We spent a good amount of time at a number of ruins, before heading over to The Separate Prison (constructed in 1849). This was a new way to reform punish - locking away convicts for 23 hours a day, individual exercise allotments, and absolutely no communication between prisoners. If you somehow misbehaved in this place of solitary confinement, there was the Punishment Cell awaiting you. At one end of a solitary exercise yard, was a thick iron door with a few ventilation holes at the bottom. Another 3 of these and an S-shaped corridor led you to the darkest stone room you would ever want to be in. Certainly no light, and likely no sound would ever reach you from the outside. People would spend weeks in there.

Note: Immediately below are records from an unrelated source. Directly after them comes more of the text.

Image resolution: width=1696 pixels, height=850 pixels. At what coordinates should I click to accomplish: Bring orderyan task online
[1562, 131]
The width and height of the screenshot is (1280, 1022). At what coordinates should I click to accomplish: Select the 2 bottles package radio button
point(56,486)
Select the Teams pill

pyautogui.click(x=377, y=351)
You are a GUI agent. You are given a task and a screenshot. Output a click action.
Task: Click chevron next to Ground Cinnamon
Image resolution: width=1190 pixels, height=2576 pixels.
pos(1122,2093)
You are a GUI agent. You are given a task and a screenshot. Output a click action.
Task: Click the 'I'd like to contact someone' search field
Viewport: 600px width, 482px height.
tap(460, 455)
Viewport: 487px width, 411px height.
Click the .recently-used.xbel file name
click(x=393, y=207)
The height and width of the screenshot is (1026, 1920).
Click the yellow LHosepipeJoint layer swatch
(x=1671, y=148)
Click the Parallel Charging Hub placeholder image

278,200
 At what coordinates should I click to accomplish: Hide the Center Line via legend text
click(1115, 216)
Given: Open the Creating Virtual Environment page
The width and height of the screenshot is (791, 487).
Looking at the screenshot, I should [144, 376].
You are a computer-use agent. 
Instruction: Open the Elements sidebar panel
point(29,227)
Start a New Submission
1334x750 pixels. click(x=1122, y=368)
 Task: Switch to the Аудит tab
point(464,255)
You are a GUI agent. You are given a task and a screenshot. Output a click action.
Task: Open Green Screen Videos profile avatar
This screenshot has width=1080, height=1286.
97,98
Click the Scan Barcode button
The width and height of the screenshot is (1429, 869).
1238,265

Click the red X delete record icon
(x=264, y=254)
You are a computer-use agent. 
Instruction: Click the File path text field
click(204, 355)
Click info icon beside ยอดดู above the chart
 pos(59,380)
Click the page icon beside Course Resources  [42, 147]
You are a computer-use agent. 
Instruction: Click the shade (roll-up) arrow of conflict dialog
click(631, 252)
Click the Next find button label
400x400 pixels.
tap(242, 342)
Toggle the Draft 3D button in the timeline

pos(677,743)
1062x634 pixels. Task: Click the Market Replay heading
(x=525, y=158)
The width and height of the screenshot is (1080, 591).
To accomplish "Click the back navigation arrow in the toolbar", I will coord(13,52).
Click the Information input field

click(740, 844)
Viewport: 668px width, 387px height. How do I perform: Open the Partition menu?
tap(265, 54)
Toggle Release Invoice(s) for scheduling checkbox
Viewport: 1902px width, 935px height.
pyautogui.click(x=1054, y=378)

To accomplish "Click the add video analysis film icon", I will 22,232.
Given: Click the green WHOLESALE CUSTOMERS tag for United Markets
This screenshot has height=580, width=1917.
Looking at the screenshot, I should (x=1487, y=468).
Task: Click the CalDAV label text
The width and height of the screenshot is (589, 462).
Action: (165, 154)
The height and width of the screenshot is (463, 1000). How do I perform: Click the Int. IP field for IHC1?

A flash helps. The first of 4 doors sealing
this room off from the outside world.

The Port Arthur Church

On our way back from Port Arthur, we briefly called in to DooTown, where locals (for reasons unknown) have given their teeny cottages names with 'Doo' in the title. Stand-outs include: Doo Me, We Doo, and Dr Doo Little. A very cute, yet remote part of the world.

We picked up some groceries at Sorell, before heading back to Orford. Along the way, we watched with fascination as a lady attempted to push/bully along a dump-truck with her small to mid-size sedan. Her rage was palpable, even from our vantage point behind her. Fortunately, the truck pulled over, and she was saved from either a seizure or ending up going underneath the truck altogether.

The kids were desperate to head down to the beach at the back of our beach house upon our return, so we wandered down despite the falling temperatures. I noticed a couple of rabbits chasing each other in the sand-dunes, and from the relative abundance of the critters am assuming that they catch each other occasionally . We cooked a couple of snags on the barbeque, and Jen commenced planning our itinerary for Maria Island in the morning. The Weather App is promising sun - clearly I shan't be asking GPS lady for her opinion any time soon.